* WHAT TO PRODUCE
Exactly as given, transcribe each entry that follows.

--------------------------------

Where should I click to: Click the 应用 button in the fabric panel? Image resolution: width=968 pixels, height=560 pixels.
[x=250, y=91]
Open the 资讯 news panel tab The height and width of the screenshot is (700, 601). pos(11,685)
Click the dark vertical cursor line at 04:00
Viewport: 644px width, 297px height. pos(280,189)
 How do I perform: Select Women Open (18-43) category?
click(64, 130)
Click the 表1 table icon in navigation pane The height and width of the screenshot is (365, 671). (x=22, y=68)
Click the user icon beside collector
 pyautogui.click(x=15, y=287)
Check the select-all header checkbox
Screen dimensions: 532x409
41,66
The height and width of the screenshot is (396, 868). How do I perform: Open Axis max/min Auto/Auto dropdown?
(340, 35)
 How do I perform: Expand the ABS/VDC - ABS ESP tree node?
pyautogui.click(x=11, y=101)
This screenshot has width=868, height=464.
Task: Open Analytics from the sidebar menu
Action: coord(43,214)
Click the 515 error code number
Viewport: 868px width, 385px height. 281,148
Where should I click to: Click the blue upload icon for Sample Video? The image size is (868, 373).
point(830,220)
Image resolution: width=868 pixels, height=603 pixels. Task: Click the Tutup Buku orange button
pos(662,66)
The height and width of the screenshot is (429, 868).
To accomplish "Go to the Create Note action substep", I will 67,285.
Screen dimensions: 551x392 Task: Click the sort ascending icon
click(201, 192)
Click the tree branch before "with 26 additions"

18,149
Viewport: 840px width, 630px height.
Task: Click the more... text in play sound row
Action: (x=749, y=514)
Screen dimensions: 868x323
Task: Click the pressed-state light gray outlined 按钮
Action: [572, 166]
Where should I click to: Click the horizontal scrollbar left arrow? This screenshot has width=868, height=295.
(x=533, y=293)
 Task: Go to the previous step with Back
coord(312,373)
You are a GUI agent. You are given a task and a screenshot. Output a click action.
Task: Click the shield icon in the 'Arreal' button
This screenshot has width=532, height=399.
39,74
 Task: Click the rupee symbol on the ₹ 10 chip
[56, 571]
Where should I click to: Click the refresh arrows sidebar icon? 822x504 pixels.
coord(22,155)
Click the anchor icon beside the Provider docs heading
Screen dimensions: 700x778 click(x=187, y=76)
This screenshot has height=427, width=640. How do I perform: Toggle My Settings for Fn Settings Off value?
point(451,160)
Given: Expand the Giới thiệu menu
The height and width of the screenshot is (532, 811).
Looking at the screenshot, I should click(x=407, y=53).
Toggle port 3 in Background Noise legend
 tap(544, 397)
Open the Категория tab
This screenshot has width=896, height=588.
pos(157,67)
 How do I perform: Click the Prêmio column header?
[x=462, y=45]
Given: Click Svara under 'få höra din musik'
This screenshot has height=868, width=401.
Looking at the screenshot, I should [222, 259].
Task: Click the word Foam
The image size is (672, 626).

--------------------------------

* ANSWER TO THIS EXERCISE
Where should I click to: Click the 应用 button in the fabric panel? Image resolution: width=968 pixels, height=560 pixels.
[x=250, y=91]
Open the 资讯 news panel tab The height and width of the screenshot is (700, 601). pos(11,685)
Click the dark vertical cursor line at 04:00
Viewport: 644px width, 297px height. pos(280,189)
 How do I perform: Select Women Open (18-43) category?
click(64, 130)
Click the 表1 table icon in navigation pane The height and width of the screenshot is (365, 671). (x=22, y=68)
Click the user icon beside collector
 pyautogui.click(x=15, y=287)
Check the select-all header checkbox
Screen dimensions: 532x409
41,66
The height and width of the screenshot is (396, 868). How do I perform: Open Axis max/min Auto/Auto dropdown?
(340, 35)
 How do I perform: Expand the ABS/VDC - ABS ESP tree node?
pyautogui.click(x=11, y=101)
This screenshot has width=868, height=464.
Task: Open Analytics from the sidebar menu
Action: coord(43,214)
Click the 515 error code number
Viewport: 868px width, 385px height. 281,148
Where should I click to: Click the blue upload icon for Sample Video? The image size is (868, 373).
point(830,220)
Image resolution: width=868 pixels, height=603 pixels. Task: Click the Tutup Buku orange button
pos(662,66)
The height and width of the screenshot is (429, 868).
To accomplish "Go to the Create Note action substep", I will 67,285.
Screen dimensions: 551x392 Task: Click the sort ascending icon
click(201, 192)
Click the tree branch before "with 26 additions"

18,149
Viewport: 840px width, 630px height.
Task: Click the more... text in play sound row
Action: (x=749, y=514)
Screen dimensions: 868x323
Task: Click the pressed-state light gray outlined 按钮
Action: [572, 166]
Where should I click to: Click the horizontal scrollbar left arrow? This screenshot has width=868, height=295.
(x=533, y=293)
 Task: Go to the previous step with Back
coord(312,373)
You are a GUI agent. You are given a task and a screenshot. Output a click action.
Task: Click the shield icon in the 'Arreal' button
This screenshot has width=532, height=399.
39,74
 Task: Click the rupee symbol on the ₹ 10 chip
[56, 571]
Where should I click to: Click the refresh arrows sidebar icon? 822x504 pixels.
coord(22,155)
Click the anchor icon beside the Provider docs heading
Screen dimensions: 700x778 click(x=187, y=76)
This screenshot has height=427, width=640. How do I perform: Toggle My Settings for Fn Settings Off value?
point(451,160)
Given: Expand the Giới thiệu menu
The height and width of the screenshot is (532, 811).
Looking at the screenshot, I should click(x=407, y=53).
Toggle port 3 in Background Noise legend
 tap(544, 397)
Open the Категория tab
This screenshot has width=896, height=588.
pos(157,67)
 How do I perform: Click the Prêmio column header?
[x=462, y=45]
Given: Click Svara under 'få höra din musik'
This screenshot has height=868, width=401.
Looking at the screenshot, I should [222, 259].
Task: Click the word Foam
The image size is (672, 626).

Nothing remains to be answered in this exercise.